## Task instructions:
a) Decide whether each statement below agrees with the Terraform page on EKS EFS static provisioning. Answer yes or no for each one and quote the words of the page that decide it. (i) Both remote state data sources read from the us-east-1 region. (ii) The EFS file system is created with the creation token "efs-prod". (iii) The mount target resource iterates over the private subnets with for_each.
b) Write the next part of the Terraform page on EKS EFS static provisioning, continuing from its final line.

## Selected extract:

┌────────

AWS EKS EFS Static Provisioning with Terraform

Step-01: Introduction¶

Implement and Test EFS Static Provisioning Usecase

Step-02: Project-03: Review Terraform Manifests¶

Project Folder: 03-efs-static-prov-terraform-manifests
c1-versions.tf
Create DynamoDB Table dev-efs-sampleapp-demo

c2-remote-state-datasource.tf

# Terraform Remote State Datasource - Remote Backend AWS S3
# EKS Cluster Project
data "terraform_remote_state" "eks" {
  backend = "s3"
  config = {
    bucket = "terraform-on-aws-eks"
    key    = "dev/eks-cluster/terraform.tfstate"
    region = "us-east-1" 
  }
}

# EFS CSI Project
data "terraform_remote_state" "efs" {
  backend = "s3"
  config = {
    bucket = "terraform-on-aws-eks"
    key    = "dev/efs-csi/terraform.tfstate"
    region = "us-east-1" 
  }
}

c3-providers.tf

Step-02: c4-01-efs-resource.tf¶

Project Folder: 03-efs-static-prov-terraform-manifests

# Resource: Security Group - Allow Inbound NFS Traffic from EKS VPC CIDR to EFS File System
resource "aws_security_group" "efs_allow_access" {
  name        = "efs-allow-nfs-from-eks-vpc"
  description = "Allow Inbound NFS Traffic from VPC CIDR"
  vpc_id      = data.terraform_remote_state.eks.outputs.vpc_id

  ingress {
    description      = "Allow Inbound NFS Traffic from EKS VPC CIDR to EFS File System"
    from_port        = 2049
    to_port          = 2049
    protocol         = "tcp"
    cidr_blocks      = [data.terraform_remote_state.eks.outputs.vpc_cidr_block]
  }

  egress {
    from_port        = 0
    to_port          = 0
    protocol         = "-1"
    cidr_blocks      = ["0.0.0.0/0"]
  }

  tags = {
    Name = "allow_nfs_from_eks_vpc"
  }
}


# Resource: EFS File System
resource "aws_efs_file_system" "efs_file_system" {
  creation_token = "efs-demo"
  tags = {
    Name = "efs-demo"
  }
}

# Resource: EFS Mount Target
resource "aws_efs_mount_target" "efs_mount_target" {
  #for_each = toset(module.vpc.private_subnets)
  count = 2
  file_system_id = aws_efs_file_system.efs_file_system.id
  subnet_id      = data.terraform_remote_state.eks.outputs.private_subnets[count.index]
  security_groups = [ aws_security_group.efs_allow_access.id ]
}


# EFS File System ID
output "efs_file_system_id" {
  description = "EFS File System ID"

└────────

## Given material:
┌────────

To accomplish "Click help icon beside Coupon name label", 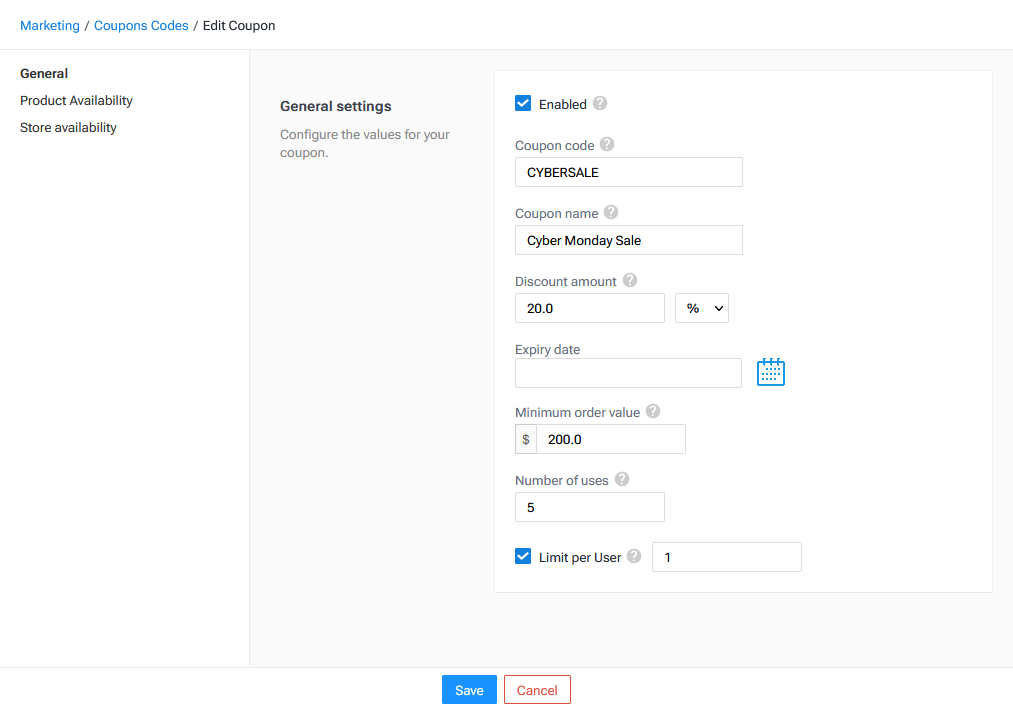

└────────

## Per-task outputs:
a)
(i) Yes: both blocks contain `region = "us-east-1"`.
(ii) No: the file system sets `creation_token = "efs-demo"`.
(iii) No: the for_each line is commented out as `#for_each = toset(module.vpc.private_subnets)`, and the resource uses `count = 2` instead.

b)
  value = aws_efs_file_system.efs_file_system.id 
}

output "efs_file_system_dns_name" {
  description = "EFS File System DNS Name"
  value = aws_efs_file_system.efs_file_system.dns_name
}

# EFS Mounts Info
output "efs_mount_target_id" {
  description = "EFS File System Mount Target ID"
  value = aws_efs_mount_target.efs_mount_target[*].id 
}

output "efs_mount_target_dns_name" {
  description = "EFS File System Mount Target DNS Name"
  value = aws_efs_mount_target.efs_mount_target[*].mount_target_dns_name 
}

output "efs_mount_target_availability_zone_name" {
  description = "EFS File System Mount Target availability_zone_name"
  value = aws_efs_mount_target.efs_mount_target[*].availability_zone_name 
}

Step-04: c4-02-storage-class.tf¶

Project Folder: 03-efs-static-prov-terraform-manifests

# Resource: Kubernetes Storage Class
resource "kubernetes_storage_class_v1" "efs_sc" {  
  metadata {
    name = "efs-sc"
  }
  storage_provisioner = "efs.csi.aws.com"  
}

Step-05: c4-03-persistent-volume-claim.tf¶

Project Folder: 03-efs-static-prov-terraform-manifests

# Resource: Persistent Volume Claim
resource "kubernetes_persistent_volume_claim_v1" "efs_pvc" {
  metadata {
    name = "efs-claim"
  }
  spec {
    access_modes = ["ReadWriteMany"]
    storage_class_name = kubernetes_storage_class_v1.efs_sc.metadata[0].name 
    resources {
      requests = {
        storage = "5Gi"
      }
    }
  }
}

Step-06: c4-04-persistent-volume.tf¶

Project Folder: 03-efs-static-prov-terraform-manifests

# Resource: Kubernetes Persistent Volume
resource "kubernetes_persistent_volume" "efs_pv" {
  metadata {
    name = "efs-pv" 
  }
  spec {
    capacity = {
      storage = "5Gi"
    }
    volume_mode = "Filesystem"
    access_modes = ["ReadWriteMany"]
    persistent_volume_reclaim_policy = "Retain"
    storage_class_name = kubernetes_storage_class_v1.efs_sc.metadata[0].name    
    persistent_volume_source {
      csi {
      driver = "efs.csi.aws.com"
      volume_handle = aws_efs_file_system.efs_file_system.id
      }
    }
  } 
}

Step-07: c5-write-to-efs-pod.tf¶

Project Folder: 03-efs-static-prov-terraform-manifests

# Resource: Kubernetes Pod - Write to EFS Pod
resource "kubernetes_pod_v1" "efs_write_app_pod" {
  depends_on = [ aws_efs_mount_target.efs_mount_target]    
  metadata {
    name = "efs-write-app"
  }
  spec {
    container {
      name  = "efs-write-app"
      image = "busybox"
      command = ["/bin/sh"]
      args = ["-c", "while true; do echo EFS Kubernetes Static Provisioning Test $(date -u) >> /data/efs-static.txt; sleep 5; done"]
      volume_mount {
        name = "persistent-storage"
        mount_path = "/data"
      }
  }
  volume {
    name = "persistent-storage"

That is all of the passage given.